Saarbrücken : Feuerwehr-Chef darf zurück auf alten Posten

Saarbrückens Oberbürgermeisterin Charlotte Britz (SPD) hat eine richterliche Anordnung des Verwaltungsgerichtes aus Saarlouis erhalten. Demnach muss sie dem ehemaligen Chef der Berufsfeuerwehr, Josef Schun, seinen alten Posten zurückgeben.

Nach Angaben der Gerichtspressestelle seien die Argumente der Verwaltungschefin widerlegt, wonach es triftige Gründe gegeben hat, Schun die Leitung der Feuerwehr zu entziehen.

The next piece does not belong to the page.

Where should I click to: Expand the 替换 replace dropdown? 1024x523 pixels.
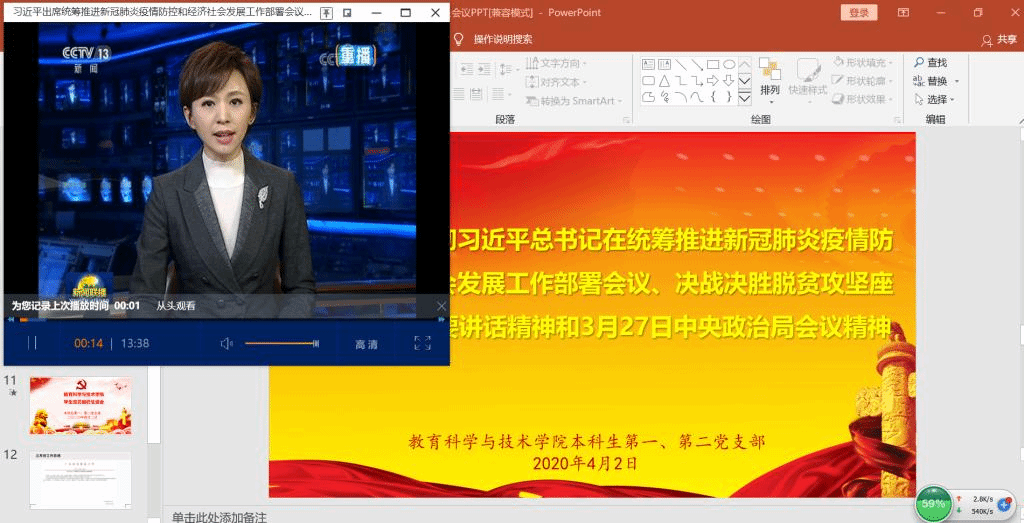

Direkt nach der Mitteilung des Gerichts erklärte seine Anwaltskanzlei schriftlich: „Wir begrüßen die Entscheidung des Verwaltungsgerichts und gehen davon aus, dass Josef Schun nun unmittelbar wieder seinen Dienst als Leiter des Amtes für Brand- und Zivilschutz der Landeshauptstadt Saarbrücken aufnehmen kann.“ Britz hatte Schun wegen des aus ihrer Sicht zerrütteten Vertrauensverhältnisses zwischen dem Feuerwehrchef und dessen Kollegen abgesetzt. Darauf kam er anderweitig im Rathaus unter, übernahm die neugeschaffene Stelle des Brandschutz- und Sicherheitsreferenten im Baudezernat zu gleichen Bezügen. Schun hatte bereits vor der neuerlichen Entscheidung mehrfach vor Gericht gesiegt. So gab es Beschlüsse, wonach das Verbot, seine Dienstgeschäfte zu führen, als rechtswidrig erachtet wurden. Schuns daraus resultierende Versetzung beanstandeten die Richter am Dienstag als „evident sachwidrig“, was die Rückkehr an die Feuerwehrspitze bedeutet. Die Begründung laut Gericht: Schun ist im Zusammenhang mit dem Vorwurf von Britz entlastet, er habe wegen eines ausgemusterten Feuerwehrautos die Stadt betrogen. Außerdem ist ihm nicht anzulasten, dass die dienstliche Zusammenarbeit seinetwegen unmöglich sei.

Die Stadt Saarbrücken sowie Schun haben nun zwei Wochen Zeit, gegen die Entscheidung Beschwerde beim Oberverwaltungsgericht des Saarlandes einzulegen.